Ted Cruz

Ted Cruz behavior damages the Latino brand and leadership

Ted Cruz, Senator for Texas, continues to damage the Latino brand.  In light of the assault by extreme individuals to the Senate yesterday during the affirmation of the Electoral College vote,  I remembered an article I wrote in October 2013 –a version of which follows– that is appropriate still today. Although is not a political publication, we still believe it is in our best interest as a community to discuss matters of branding and leadership.

Ted Cruz

Ted Cruz meets with President Trump and First Lady in El Paso, TX Aug. 7, 2019. (Photo credit: Wikipedia)

A personal brand is an asset that needs to be cherished and promoted. We, as professionals, business owners, leaders and influencers in our communities know this concept very well. There are certain values that, as Latinos, we all treasure and recognize as important such as personalism, respect, loyalty and a sense of community.

Despite our differences, based on country of origin, degrees of acculturation or even political views, when one member of the pack is attacked, then we react as a whole. We have earned our reputation of a hard-working community with no little pain and we would not accept otherwise.

So when the disturbing behavior of a U.S. Senator of Latino origin, beyond his political position and party, generates the type of damage that Senator Ted Cruz causes to the Hispanic people of this country, it is worth to analyze his position under the lens of a cultural approach.

A comment made to me in a conversation about the government shutdown put me over the edge, not politically but culturally. “One of your people,” said the person in question. It really hit home.

Is Ted Cruz one of “my people?”

Cultural characteristics of a Latino leader

As a community, Latinos have made incredible advances in economic and political power.  We represent the largest minority in the country at almost 55 million Hispanics and expected to reach 106 million by 2050 with a buying power projected to 1.5 trillion for 2015. The Latino vote also defined the last presidential elections of Republican President Bush and Democrat President Obama.  Moreover, those who dare to oppose the Latino community interests and concerns are politically doomed, and great efforts are being made by certain candidates to schmooze the Latino voter.

Ted Cruz position on immigration.

Ted Cruz position on immigration.

The need to increase leadership among members of the Latino community is, however, a matter of constant action and concern for Latino leaders from all walks of life and across the country. One particular concern is related to the lack of political representation of Latinos in federal, state and local governments.

So when “one of our own” reaches a position of power, it is desirable that he or she portrays the values that are close to our community’s heart.

What are those values that make us who we are as a people? What are those characteristics that unite us and project us to the leadership positions we deserve while making important contributions to the American society?

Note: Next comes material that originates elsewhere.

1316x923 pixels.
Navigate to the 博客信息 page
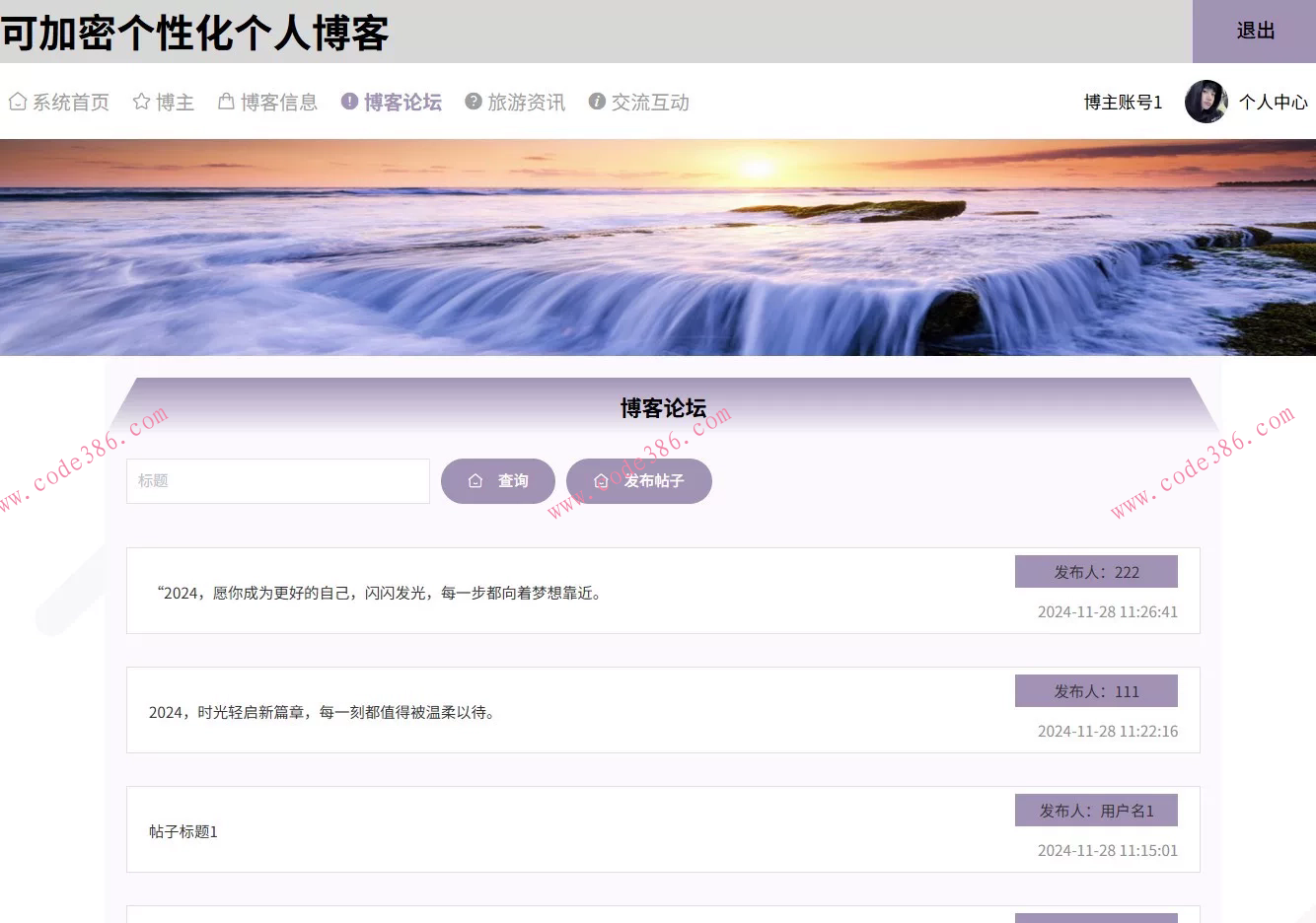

Latinos treasure and build interpersonal relationships around personalismo, respect, loyalty and leadership, with a high level of collectivism based on a deep care and concern for family and community.

True Latino leaders practice personalismo as a value that enhances the importance of the other person over the task at hand. Putting personal ambition over the interest of the community is an undesirable trait seen as self-centered and individualistic. The individual that practices such behavior is rejected as an outcast – un avivado or ventajero, someone who takes advantage of the rest to his own benefit.

Latinos also interact with others with this collectivist worldview that puts the interest of others over the interest of self, especially maintaining closeness and dependency with family members, which influences the way Latinos make decisions and perceive and respond to external stimulus.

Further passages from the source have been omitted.